What needs to be done> Update the data below by changing each "computer-use agent" to "desktop automation agent" and leaving everything else as it is.

==================================================

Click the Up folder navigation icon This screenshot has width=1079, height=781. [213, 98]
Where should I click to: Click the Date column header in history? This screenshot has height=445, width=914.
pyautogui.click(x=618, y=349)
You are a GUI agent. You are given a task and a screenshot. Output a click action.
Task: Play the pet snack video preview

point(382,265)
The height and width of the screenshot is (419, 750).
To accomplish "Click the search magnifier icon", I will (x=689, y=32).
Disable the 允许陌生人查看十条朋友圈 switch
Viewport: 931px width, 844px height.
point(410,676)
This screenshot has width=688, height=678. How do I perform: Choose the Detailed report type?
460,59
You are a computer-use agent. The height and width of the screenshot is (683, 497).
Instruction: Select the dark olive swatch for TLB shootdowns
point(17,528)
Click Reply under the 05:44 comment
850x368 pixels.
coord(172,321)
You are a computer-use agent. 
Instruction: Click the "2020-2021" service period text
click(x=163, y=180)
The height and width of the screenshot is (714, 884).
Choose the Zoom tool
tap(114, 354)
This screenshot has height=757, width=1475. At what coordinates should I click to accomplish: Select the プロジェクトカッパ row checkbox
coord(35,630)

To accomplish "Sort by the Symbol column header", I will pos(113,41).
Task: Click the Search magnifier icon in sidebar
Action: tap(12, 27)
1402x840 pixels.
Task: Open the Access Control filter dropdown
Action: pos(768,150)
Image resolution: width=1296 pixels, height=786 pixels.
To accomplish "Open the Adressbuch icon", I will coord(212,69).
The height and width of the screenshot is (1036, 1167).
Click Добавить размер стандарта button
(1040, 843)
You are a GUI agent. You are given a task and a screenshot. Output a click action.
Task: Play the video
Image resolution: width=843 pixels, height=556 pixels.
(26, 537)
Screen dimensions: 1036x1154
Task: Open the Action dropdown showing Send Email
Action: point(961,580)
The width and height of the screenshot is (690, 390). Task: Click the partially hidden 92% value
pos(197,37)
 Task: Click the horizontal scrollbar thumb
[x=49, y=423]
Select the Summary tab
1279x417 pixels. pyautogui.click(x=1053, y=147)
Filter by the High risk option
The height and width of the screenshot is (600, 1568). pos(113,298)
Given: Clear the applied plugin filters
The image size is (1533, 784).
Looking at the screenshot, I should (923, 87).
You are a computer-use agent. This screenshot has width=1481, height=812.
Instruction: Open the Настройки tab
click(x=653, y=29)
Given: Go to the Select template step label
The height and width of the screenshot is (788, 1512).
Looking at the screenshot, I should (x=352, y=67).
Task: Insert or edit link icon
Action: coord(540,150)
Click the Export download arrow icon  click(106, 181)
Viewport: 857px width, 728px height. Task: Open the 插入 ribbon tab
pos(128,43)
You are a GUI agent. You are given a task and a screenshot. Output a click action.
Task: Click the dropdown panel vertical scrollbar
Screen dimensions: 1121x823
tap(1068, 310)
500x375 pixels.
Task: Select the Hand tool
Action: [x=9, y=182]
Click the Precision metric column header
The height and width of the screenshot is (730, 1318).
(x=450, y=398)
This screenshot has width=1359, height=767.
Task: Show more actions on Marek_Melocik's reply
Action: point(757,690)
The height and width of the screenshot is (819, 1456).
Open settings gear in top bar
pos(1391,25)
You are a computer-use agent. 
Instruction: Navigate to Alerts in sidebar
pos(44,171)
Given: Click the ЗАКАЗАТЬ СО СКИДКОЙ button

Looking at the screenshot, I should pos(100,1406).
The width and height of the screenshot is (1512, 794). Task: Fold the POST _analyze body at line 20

==================================================

Response to this exercise>
Click the Up folder navigation icon This screenshot has width=1079, height=781. [213, 98]
Where should I click to: Click the Date column header in history? This screenshot has height=445, width=914.
pyautogui.click(x=618, y=349)
You are a GUI agent. You are given a task and a screenshot. Output a click action.
Task: Play the pet snack video preview

point(382,265)
The height and width of the screenshot is (419, 750).
To accomplish "Click the search magnifier icon", I will (x=689, y=32).
Disable the 允许陌生人查看十条朋友圈 switch
Viewport: 931px width, 844px height.
point(410,676)
This screenshot has width=688, height=678. How do I perform: Choose the Detailed report type?
460,59
You are a desktop automation agent. The height and width of the screenshot is (683, 497).
Instruction: Select the dark olive swatch for TLB shootdowns
point(17,528)
Click Reply under the 05:44 comment
850x368 pixels.
coord(172,321)
You are a desktop automation agent. 
Instruction: Click the "2020-2021" service period text
click(x=163, y=180)
The height and width of the screenshot is (714, 884).
Choose the Zoom tool
tap(114, 354)
This screenshot has height=757, width=1475. At what coordinates should I click to accomplish: Select the プロジェクトカッパ row checkbox
coord(35,630)

To accomplish "Sort by the Symbol column header", I will pos(113,41).
Task: Click the Search magnifier icon in sidebar
Action: tap(12, 27)
1402x840 pixels.
Task: Open the Access Control filter dropdown
Action: pos(768,150)
Image resolution: width=1296 pixels, height=786 pixels.
To accomplish "Open the Adressbuch icon", I will coord(212,69).
The height and width of the screenshot is (1036, 1167).
Click Добавить размер стандарта button
(1040, 843)
You are a GUI agent. You are given a task and a screenshot. Output a click action.
Task: Play the video
Image resolution: width=843 pixels, height=556 pixels.
(26, 537)
Screen dimensions: 1036x1154
Task: Open the Action dropdown showing Send Email
Action: point(961,580)
The width and height of the screenshot is (690, 390). Task: Click the partially hidden 92% value
pos(197,37)
 Task: Click the horizontal scrollbar thumb
[x=49, y=423]
Select the Summary tab
1279x417 pixels. pyautogui.click(x=1053, y=147)
Filter by the High risk option
The height and width of the screenshot is (600, 1568). pos(113,298)
Given: Clear the applied plugin filters
The image size is (1533, 784).
Looking at the screenshot, I should (923, 87).
You are a desktop automation agent. This screenshot has width=1481, height=812.
Instruction: Open the Настройки tab
click(x=653, y=29)
Given: Go to the Select template step label
The height and width of the screenshot is (788, 1512).
Looking at the screenshot, I should (x=352, y=67).
Task: Insert or edit link icon
Action: coord(540,150)
Click the Export download arrow icon  click(106, 181)
Viewport: 857px width, 728px height. Task: Open the 插入 ribbon tab
pos(128,43)
You are a GUI agent. You are given a task and a screenshot. Output a click action.
Task: Click the dropdown panel vertical scrollbar
Screen dimensions: 1121x823
tap(1068, 310)
500x375 pixels.
Task: Select the Hand tool
Action: [x=9, y=182]
Click the Precision metric column header
The height and width of the screenshot is (730, 1318).
(x=450, y=398)
This screenshot has width=1359, height=767.
Task: Show more actions on Marek_Melocik's reply
Action: point(757,690)
The height and width of the screenshot is (819, 1456).
Open settings gear in top bar
pos(1391,25)
You are a desktop automation agent. 
Instruction: Navigate to Alerts in sidebar
pos(44,171)
Given: Click the ЗАКАЗАТЬ СО СКИДКОЙ button

Looking at the screenshot, I should pos(100,1406).
The width and height of the screenshot is (1512, 794). Task: Fold the POST _analyze body at line 20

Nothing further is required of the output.